Ansiedad, desencanto, miedo, desesperanza, consecuencias globales que han afectado a la población mundial, mientras los poderes fácticos y económicos han obtenido enormes beneficios financieros, comerciales y de control geoestratégico. Una población desorientada en un mundo incierto, acudiendo a buscar soluciones al mejor postor: el populismo prometedor de paraísos. A poco de iniciarse este siglo, Joseph E. Stiglitz ya hablaba de El malestar en la globalización. Los potentes instrumentos de información mediática o las redes sociales han facilitado la manipulación del pensamiento y las opiniones. La propaganda se ha viralizado, el discurso neofascista también.

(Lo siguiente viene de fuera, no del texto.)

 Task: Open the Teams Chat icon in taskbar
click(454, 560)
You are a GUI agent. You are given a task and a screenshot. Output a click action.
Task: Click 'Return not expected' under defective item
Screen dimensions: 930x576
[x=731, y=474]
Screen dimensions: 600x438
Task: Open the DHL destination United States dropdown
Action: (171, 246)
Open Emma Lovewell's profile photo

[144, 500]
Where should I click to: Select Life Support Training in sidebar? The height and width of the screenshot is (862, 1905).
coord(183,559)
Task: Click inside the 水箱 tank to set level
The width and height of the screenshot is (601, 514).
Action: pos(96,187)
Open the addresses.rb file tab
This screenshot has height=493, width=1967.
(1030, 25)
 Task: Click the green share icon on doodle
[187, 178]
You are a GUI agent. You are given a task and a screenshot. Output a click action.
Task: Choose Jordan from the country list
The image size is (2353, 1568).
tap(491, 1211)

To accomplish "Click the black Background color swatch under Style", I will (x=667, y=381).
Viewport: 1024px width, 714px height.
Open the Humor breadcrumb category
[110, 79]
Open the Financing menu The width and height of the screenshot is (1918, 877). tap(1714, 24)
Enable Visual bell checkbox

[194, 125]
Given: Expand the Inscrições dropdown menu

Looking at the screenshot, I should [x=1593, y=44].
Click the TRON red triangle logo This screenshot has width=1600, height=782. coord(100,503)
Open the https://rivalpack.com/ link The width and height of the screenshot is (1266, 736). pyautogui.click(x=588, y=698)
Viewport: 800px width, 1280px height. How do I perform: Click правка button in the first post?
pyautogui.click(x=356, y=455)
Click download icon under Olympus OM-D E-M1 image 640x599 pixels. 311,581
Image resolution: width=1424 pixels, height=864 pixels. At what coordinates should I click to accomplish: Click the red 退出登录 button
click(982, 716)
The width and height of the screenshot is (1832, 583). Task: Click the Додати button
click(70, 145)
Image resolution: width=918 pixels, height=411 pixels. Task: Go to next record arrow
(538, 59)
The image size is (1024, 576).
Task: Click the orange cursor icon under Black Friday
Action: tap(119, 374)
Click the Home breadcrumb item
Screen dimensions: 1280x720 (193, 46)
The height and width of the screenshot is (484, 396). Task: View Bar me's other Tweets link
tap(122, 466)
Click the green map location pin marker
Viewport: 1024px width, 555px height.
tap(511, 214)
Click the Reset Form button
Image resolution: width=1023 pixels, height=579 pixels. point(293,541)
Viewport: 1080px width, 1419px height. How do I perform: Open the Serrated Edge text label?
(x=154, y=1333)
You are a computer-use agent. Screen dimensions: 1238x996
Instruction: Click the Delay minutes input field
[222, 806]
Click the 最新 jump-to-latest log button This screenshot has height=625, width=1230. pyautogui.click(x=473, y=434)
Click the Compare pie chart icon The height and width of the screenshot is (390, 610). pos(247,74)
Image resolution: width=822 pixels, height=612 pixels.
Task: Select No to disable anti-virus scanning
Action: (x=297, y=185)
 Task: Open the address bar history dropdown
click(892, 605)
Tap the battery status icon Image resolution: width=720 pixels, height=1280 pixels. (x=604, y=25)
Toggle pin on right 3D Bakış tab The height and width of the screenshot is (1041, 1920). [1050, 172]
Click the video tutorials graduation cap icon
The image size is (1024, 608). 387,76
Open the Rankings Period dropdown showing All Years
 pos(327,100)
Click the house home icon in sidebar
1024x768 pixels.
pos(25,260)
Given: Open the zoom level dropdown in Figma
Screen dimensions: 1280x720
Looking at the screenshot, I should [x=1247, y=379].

El miedo a un mundo inestable o el desencanto por las incertidumbres económicas auparon a Trump a la victoria en EE UU (2016). Ahora Trump ha vuelto a la escena pública con las mismas consignas que alentaron el asalto al Capitolio de hace un año. Algunos de los asaltantes pertenecían al movimiento de ultraderecha Oath Keepers (“Guardianes del juramento”). Al confirmarse la victoria de Biden, el líder de esta milicia, Stewart Rhodes, se pronunció a favor de negar los resultados electorales y marchar en masa por Washington, auspiciando la insurrección y el asalto al Capitolio. Se sabe que instó a tomar las armas en defensa de su ‘libertad’. Los “Guardianes del juramento” reunieron armas y acudieron al Capitolio con ropa militar, cuchillos, porras y cascos. Hoy la ultraderecha norteamericana sigue alimentando los argumentos de fraude electoral. El neofascismo, instalado en la primera potencia mundial.
Trump ganó unas elecciones presidenciales, y vimos cómo se condujo, si ganara en 2024 el neofascismo se desataría sin reparos, y quién sabe de su alcance en el resto del mundo. Hay intelectuales que han levantado la voz para advertir del proceso de involución democrática en EE UU: Naomi Klein (La doctrina del shock), Steven Levitsky y Daniel Ziblatt (Cómo mueren las democracias) o Noam Chomsky, calificando al partido republicano de partido neofascista.
El ‘modus operandi’ del neofascismo del siglo XXI es similar al del fascismo del siglo XX: seducir a las clases populares desencantadas por la inoperancia de la democracia, promesa de resolver la crisis económica, descrédito de los partidos políticos tradicionales, búsqueda de chivos expiatorios (inmigrantes que quitan trabajo e incrementan la delincuencia) o demérito de las instituciones democráticas calificadas de instrumentos ineficaces, todo orquestado con incisivas estrategias de propaganda.
El neofascismo utiliza primero la democracia y la desacredita al tiempo, para luego apropiarse de ella y corregirla a su conveniencia. Finalmente, la anula. Vivimos una especie de ‘revival’ neofascista que añora tiempos en que la vida era más de orden y control.
Me desasosiega ver cómo hay poderes que, sin ocultar su vocación orwelliana, son capaces de manipular a las sociedades más cultas e informadas de la historia, y que estas se dejen sojuzgar. Acaso sea como parte de esa cultura-mundo, a la que se refiere Lipovetsky, que “no cesa de desorganizar nuestro estar-en-el-mundo, las conciencias y las existencias”.